Abstract: AI decision-making can cause discriminatory harm to many vulnerable groups. Redress is often suggested through increased transparency of these systems. But who are we implementing it for? This article seeks to identify what transparency means for technical, legislative and public realities and stakeholders.

DADD x SGL app

Unfortunately, the DADD workshop at Science Gallery London was canceled due to COVID-19. We would however like to share the wonderful app that Steve Brown built for the exhibit, which uses Word Embeddings models built by DADD. Users play a small game to explore language bias in a Google News dataset, and The Red Pill, a notorious community on Reddit.

See http://sgl.stevebrown.co/dadd to play the game and learn more.

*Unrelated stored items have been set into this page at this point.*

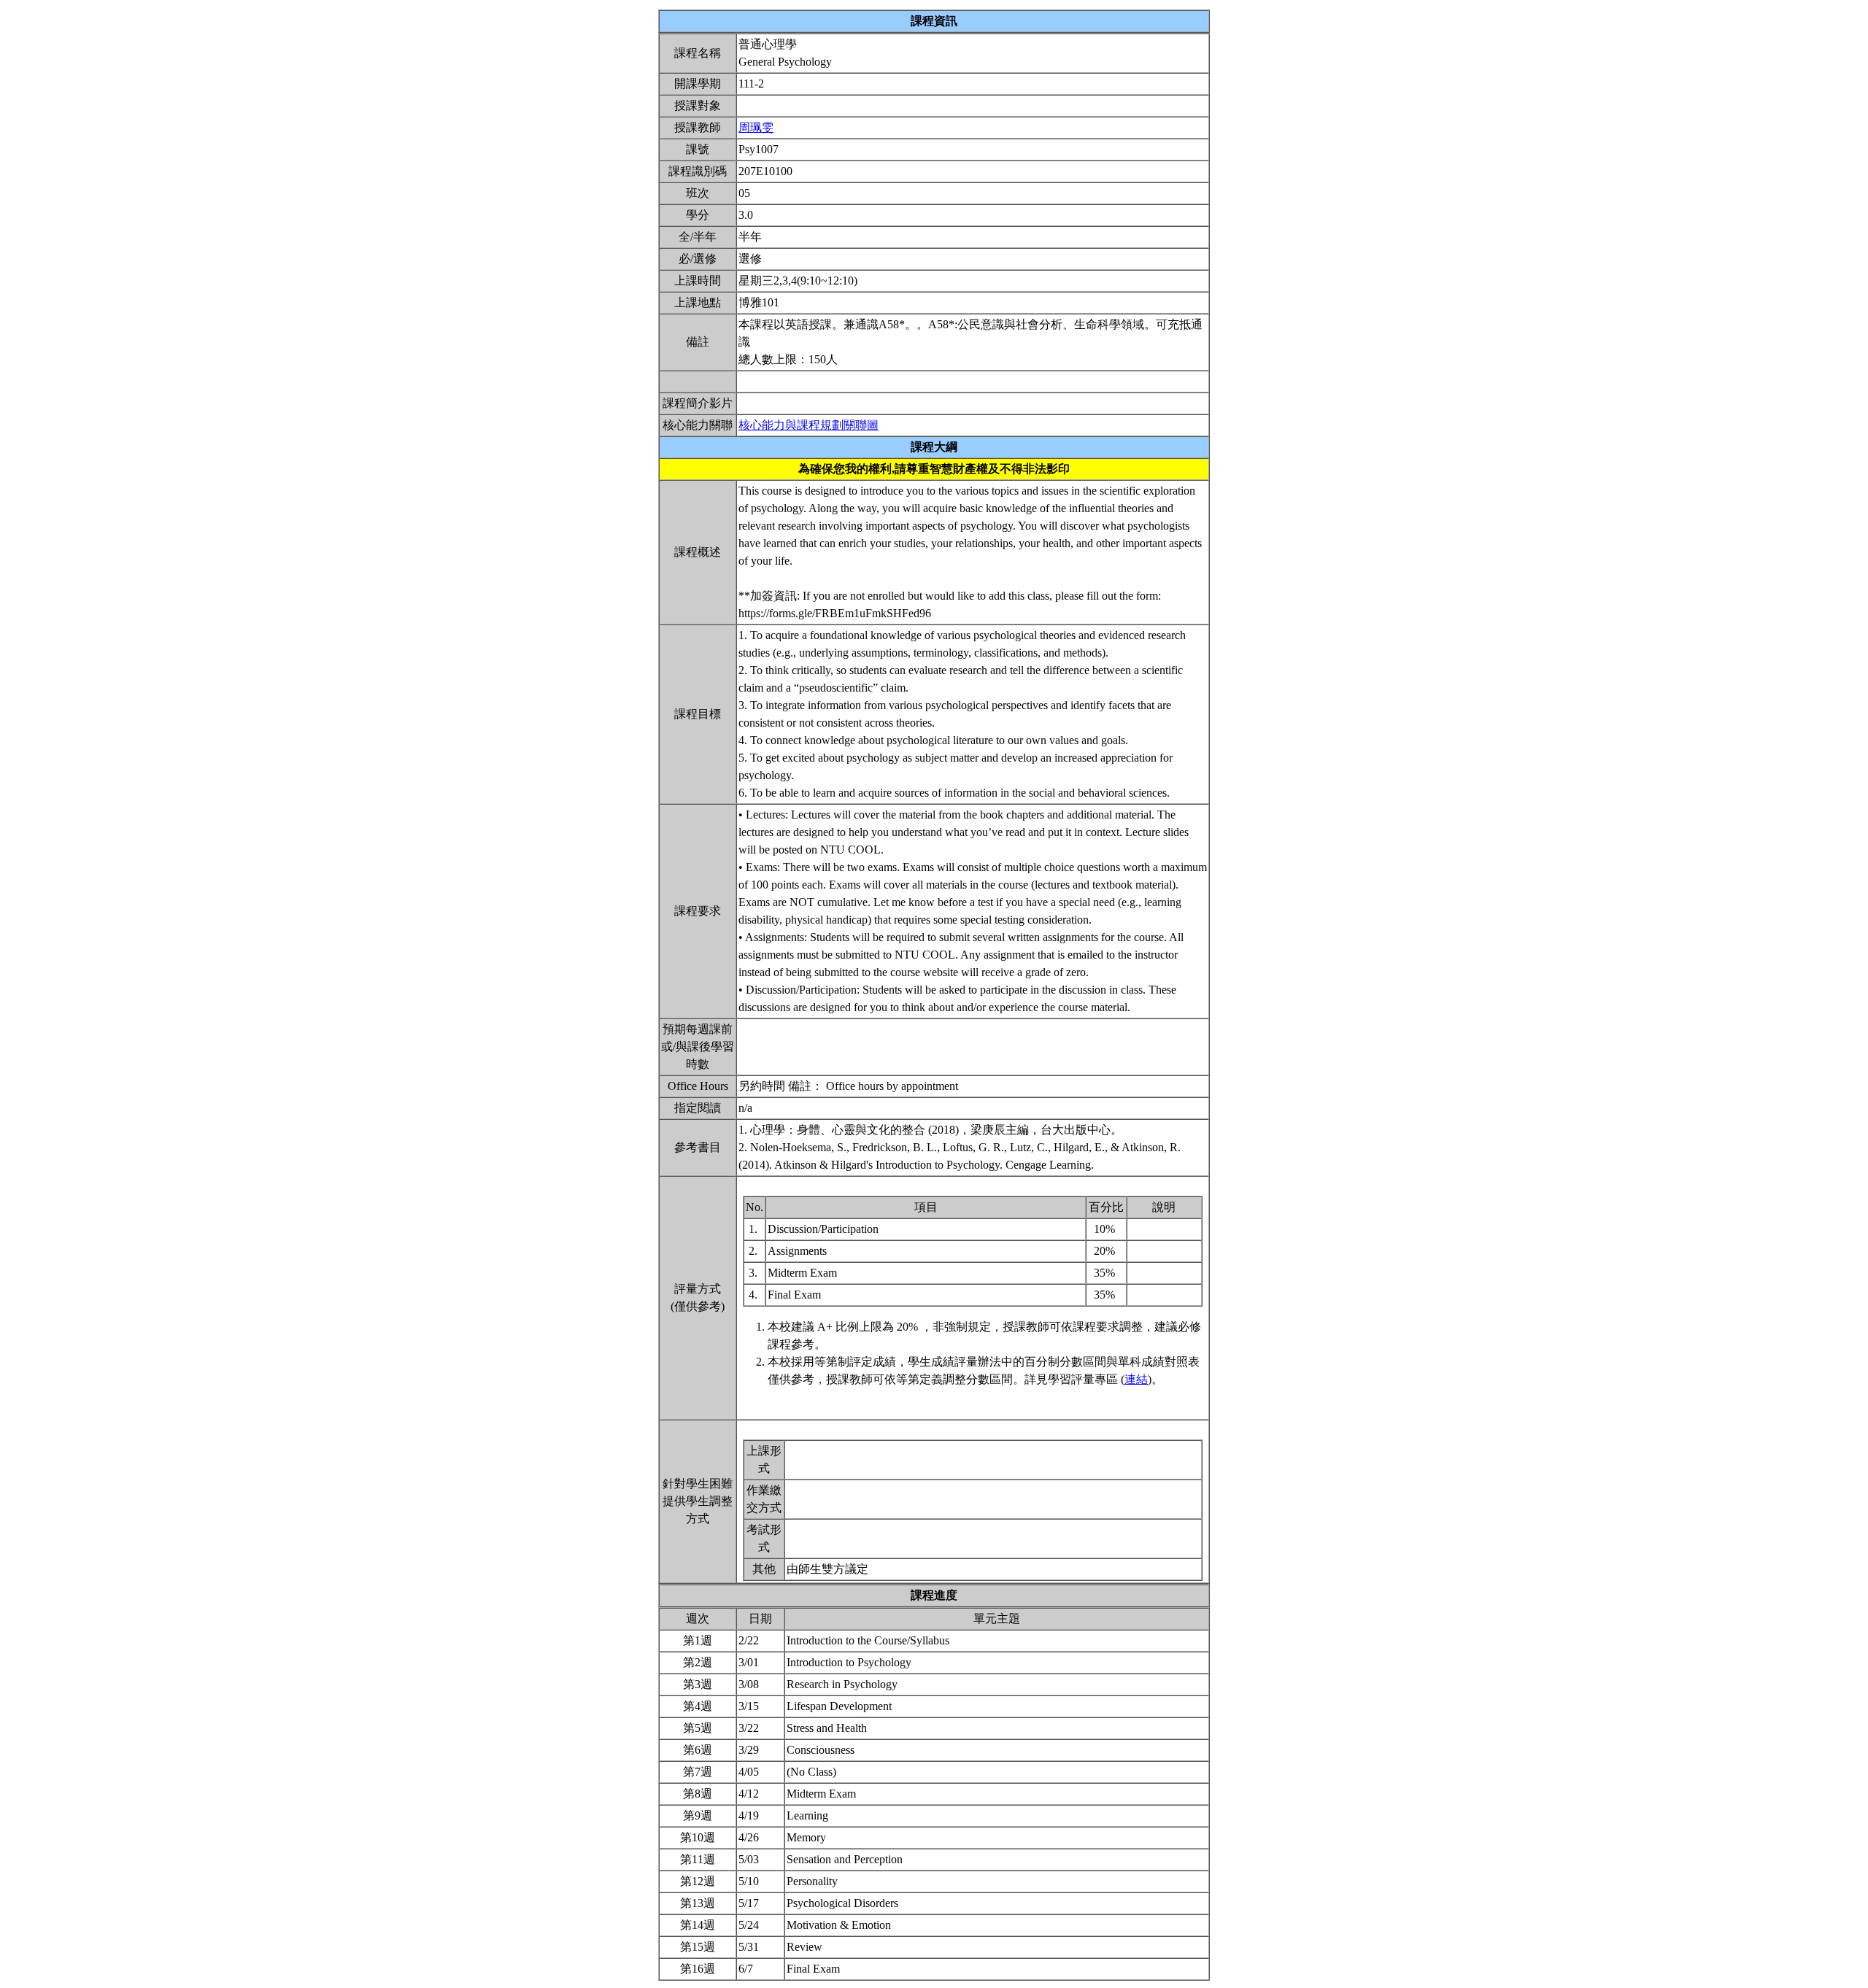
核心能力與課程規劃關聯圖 (808, 425)
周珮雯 (755, 127)
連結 (1136, 1379)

DADD Video Lectures: Bias and Discrimination, Interviewing

We have uploaded a web lecture introducing you to issues of bias and discrimination in machine learning, with a particular focus on gender. Dr. Mark Cote and dr. Xavier Ferrer explain digital discrimination and gender bias. They also introduce the DADD Language Bias Visualiser, a Word Embeddings-powered tool to explore language biases towards gender in several Reddit datasets and the Google News dataset.

Our research student Héloïse Eloi-Hammer has also made a video explaining interviewing as a method: how to go about interviewing, and how to analyze interviews using software such as NVivo.

DADD Language Bias Visualiser

The DADD Language Bias Visualiser is online! The team has used Word Embeddings to connect target concepts such as `male’ or `female’ to evaluative attributes found in online data, which are then categorised through clustering algorithms and labelled through a semantic analysis system into more general (conceptual) biases. Categorising biases allows us to give a broad picture of the biases present in discourse communities, such as those on Reddit.

Check it out at https://xfold.github.io/WE-GenderBiasVisualisationWeb/

4Chan and the alt-right workshop at King’s College London

DADD was present at a workshop on digital methods to analyse web platforms such as 4Chan. The workshop was organised by the Department of War Studies at King’s College London. It was widely attended by staff and industry professionals, as the questions raised about radicalisation, weaponisation, and anonymity on such web platforms are in the center of attention.

DADD Workshop at King’s College London

On March 4, 2019, the DADD team was joined by José Ortega from BigML for a workshop on machine learning and digital discrimination.

BigML offers a web-based Machine Learning platform that includes a selection of robustly-engineered Machine Learning algorithms, both supervised and unsupervised, such as classification and regression, cluster analysis, anomaly detection, and topic modeling.

Students at the Department of Digital Humanities worked with BigML’s platform to discover discriminatory patterns in different, real-world datasets. They also presented their findings in one-minute presentations. The key takeaway of the day: datasets rarely are obviously discriminatory. Pruning the dataset and tracing proxy variables are key practices!